Monday 24 February 2020

Human Camps: Silence and Denial in a New Era

Image from Camp Album Project, depicting "daily reflection of a Xinjiang person" and "perpetual silence, stigma, and representational violence they always have to face alone". The project documents lived experience, trauma, and resistance.


When Eugen Kogon published the English-language version of ‘The Theory and Practice of Hell’, the first book written from inside the German concentration camp system, U.S. publishers cited “apathy on the part of the public” to explain its small print-run. 5 years after the fall of the Third Reich and Holocaust survivors still had to work hard to find intelligent and creative ways to have their stories and the facts heard. If “never again” is to mean genocide should never happen again, it will help to remember that we only remember the Holocaust even happened because its survivors made an unreceptive world listen. Little has changed since 1950. People in Xinjiang have experienced the largest, ethnically targeted internment of minority groups since the second world war. Yet even renowned experts of China struggle to name a real, living person from Xinjiang, despite their growing calls to be heard online and across mainstream media.

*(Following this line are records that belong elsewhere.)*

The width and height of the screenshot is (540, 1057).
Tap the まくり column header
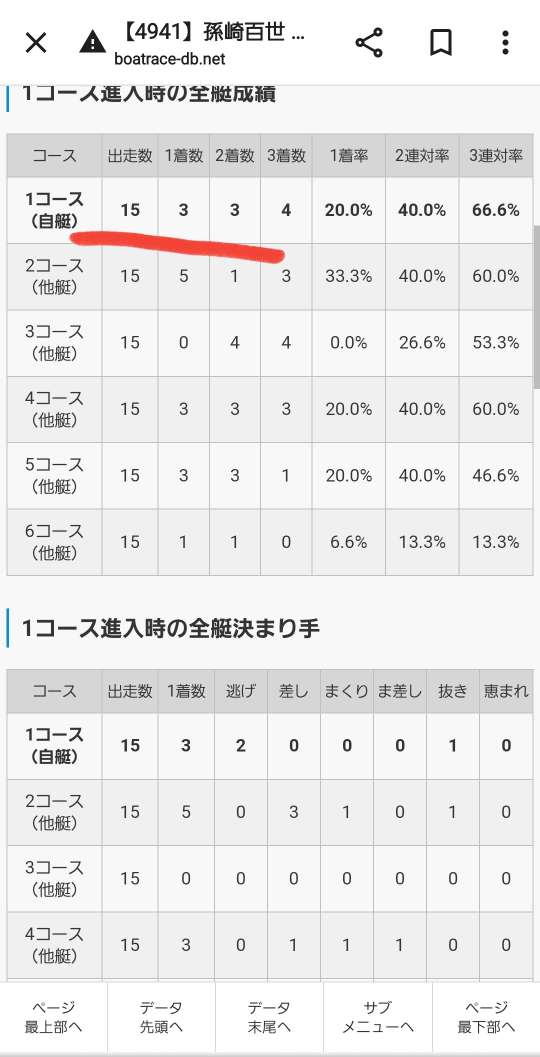coord(347,691)
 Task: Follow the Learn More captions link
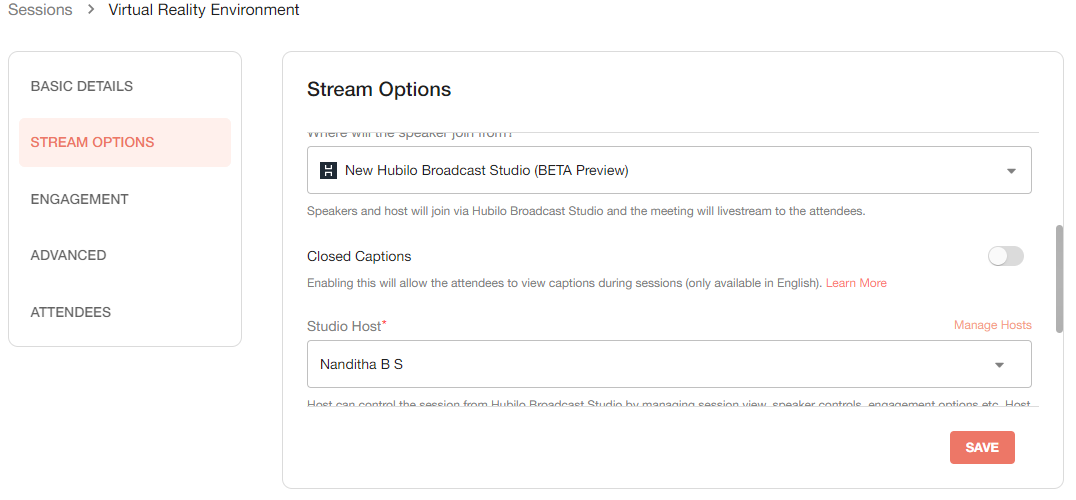point(856,283)
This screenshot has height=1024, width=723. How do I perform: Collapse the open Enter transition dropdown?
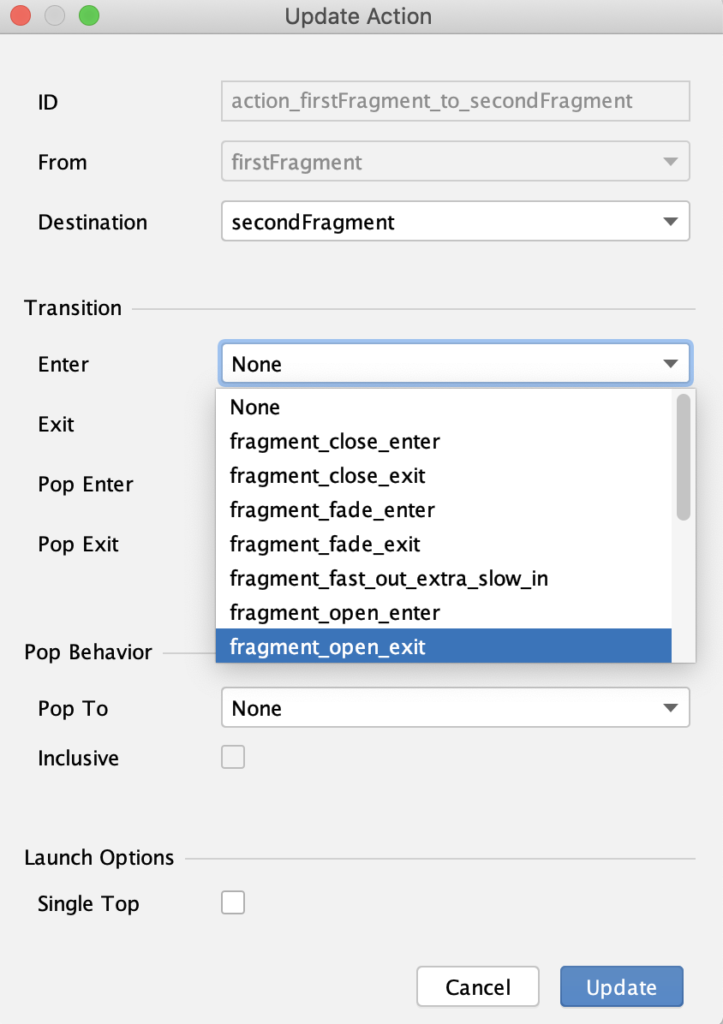(670, 363)
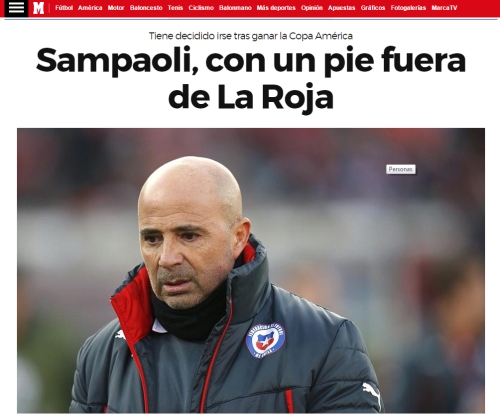Open the hamburger menu icon

pyautogui.click(x=16, y=8)
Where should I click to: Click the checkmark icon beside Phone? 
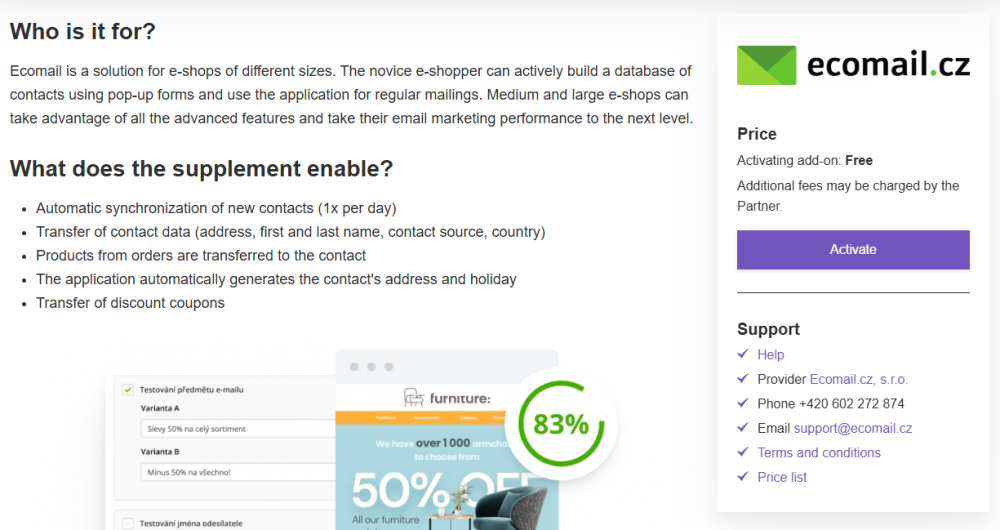pyautogui.click(x=743, y=403)
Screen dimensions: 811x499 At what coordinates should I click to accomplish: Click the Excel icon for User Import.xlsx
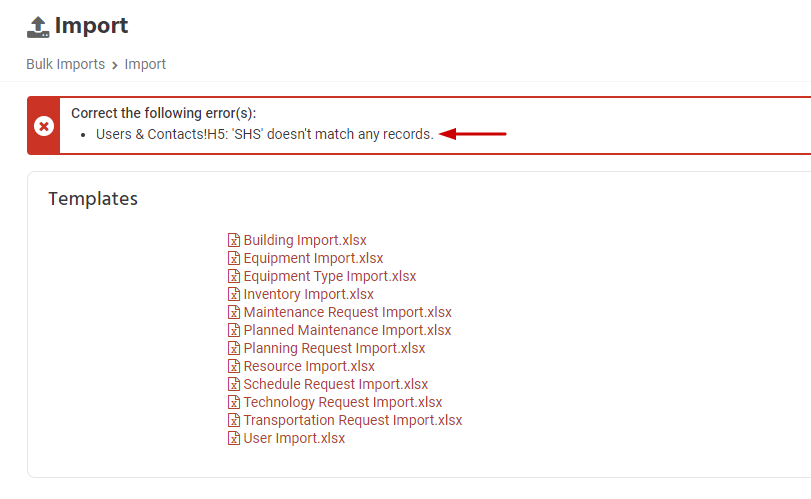click(234, 438)
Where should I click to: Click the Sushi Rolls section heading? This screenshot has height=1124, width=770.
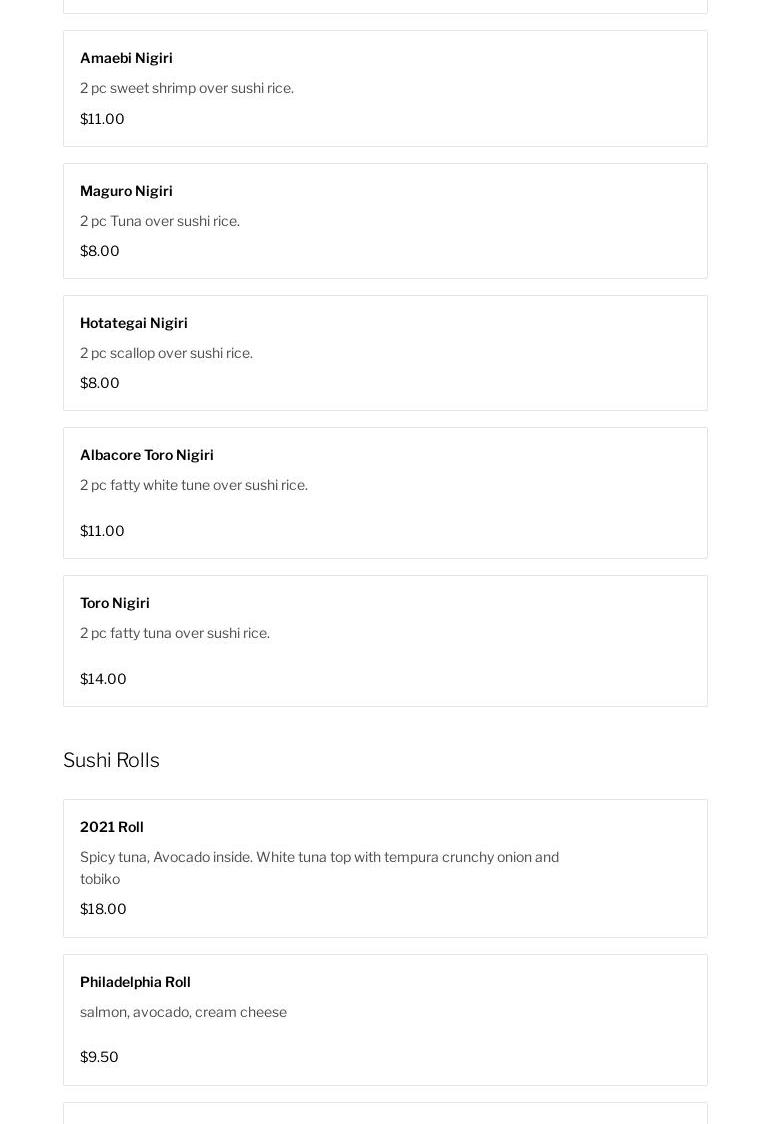[111, 760]
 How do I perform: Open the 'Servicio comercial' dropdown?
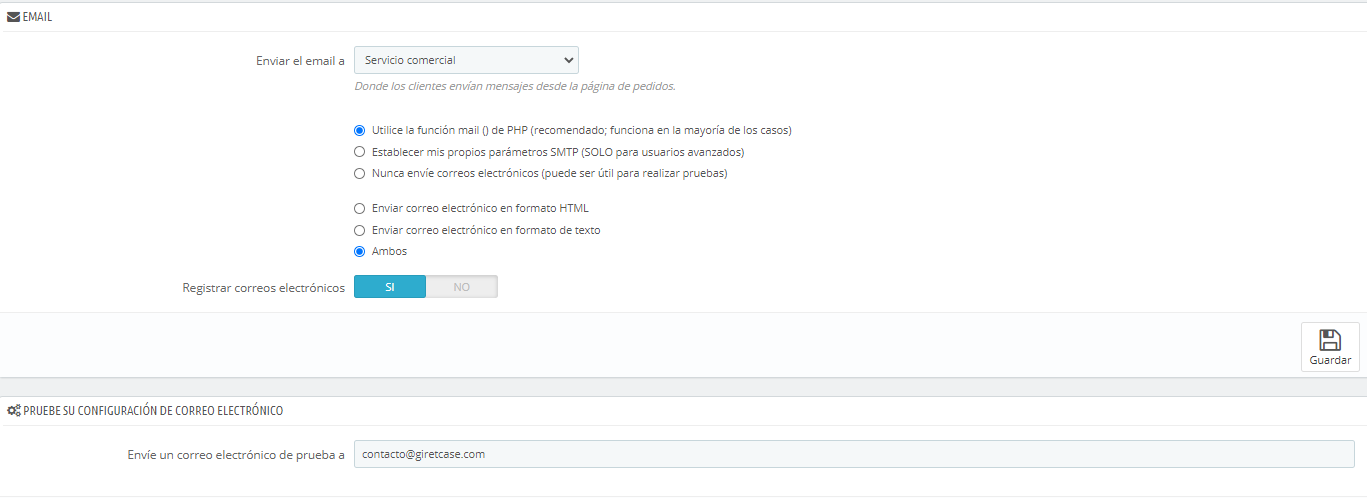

The comforting lie that we could never commit such exceptional evil fuses with the shock that such things are still possible in the 21st century, making our era a perplexing one where people say “never again” while watching it happen again. In 1940, Walter Benjamin warned that “the ‘state of emergency’ in which we live is not the exception but the rule”. Silence from the majority who consider themselves unaffected while minority groups are targeted as threats is tragically normal. Naively believing that fascism was an exceptional period aids its return because it prevents us from recognising it until it’s too late. Hannah Arendt famously described the “banality of evil”, that people can choose to retreat from reason and free themselves of responsibility in the refuge of bureaucratic determinism, normalising and routinising violence against groups deemed worthless to their political goals. That people can commit such violence as a routine through a sense of inevitability is more psychologically and philosophically challenging than thinking of fascism as exceptional and dismissing its manifestations. For Benjamin, every document of civilisation is also a document of barbarism.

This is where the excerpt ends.